[FROM PRESS RELEASE]
Legislation by state Sen. Jerry Hill, D-San Mateo and Santa Clara counties, to increase public and private access to automated external defibrillators (AEDs) in California, was signed on September 3rd by the Governor. AED’s are the most effective way to save heart attack victims. Senate Bill 658, which cleared the Senate last week on a 34-0 vote, streamlines state requirements that commercial building owners and public facilities need to follow to be immune from liability if they have AEDs on their property. The legislation takes effect Jan. 1, 2016.
Individuals, acting as good Samaritans, are already protected from liability if they cause harm while using the devices. But under current law, facilities like schools, office buildings, stadiums and shopping malls that have AEDs are only immune from liability if they meet onerous conditions, including costly training and medical oversight requirements. Current liability requirements are relics of the 1990s when AEDs did not have voice commands, pre-connected shock pads, long-lasting batteries, or voice-command CPR coaching.

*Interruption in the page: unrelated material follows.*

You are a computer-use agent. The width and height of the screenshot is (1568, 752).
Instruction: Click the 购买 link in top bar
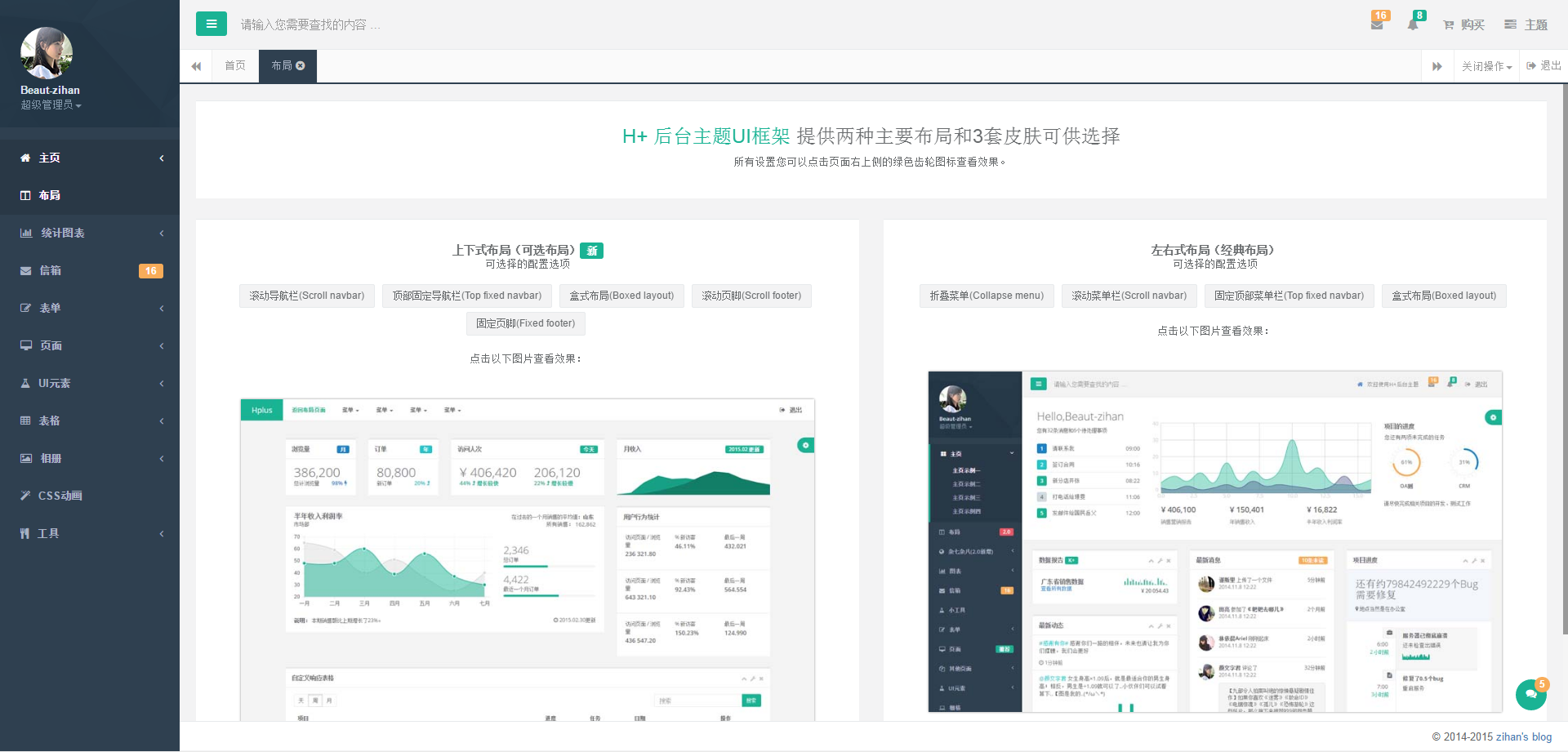(x=1464, y=24)
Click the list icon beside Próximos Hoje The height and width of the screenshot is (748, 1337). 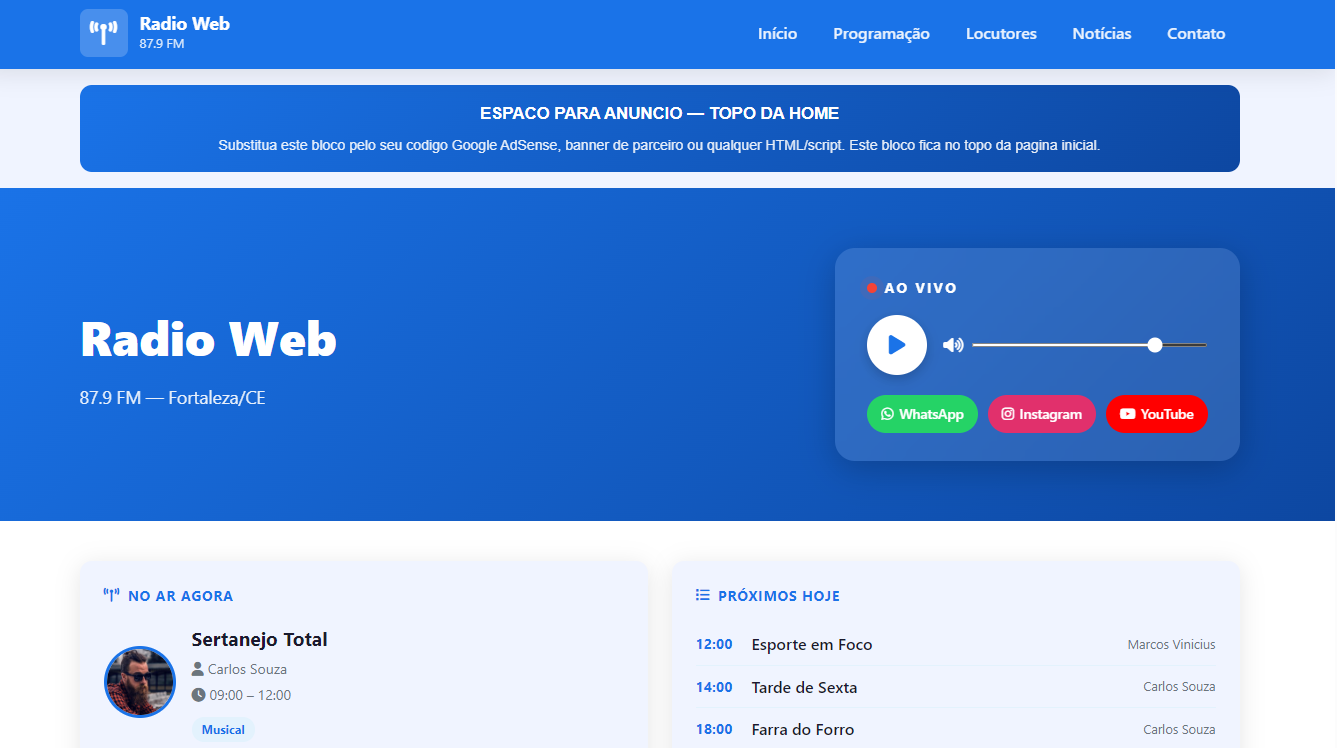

New-generation AEDs are so user friendly that nearly anyone can successfully use them without training or practice. They even have a built-in computer that monitors the heart rhythm of the cardiac arrest victim to determine if a shock should be administered. SB 658 modernizes liability requirements with more basic safeguards such as battery checks, AED maintenance, AED location notification for building tenants, posting of instructions next to the device, and an annual demonstration for building tenants.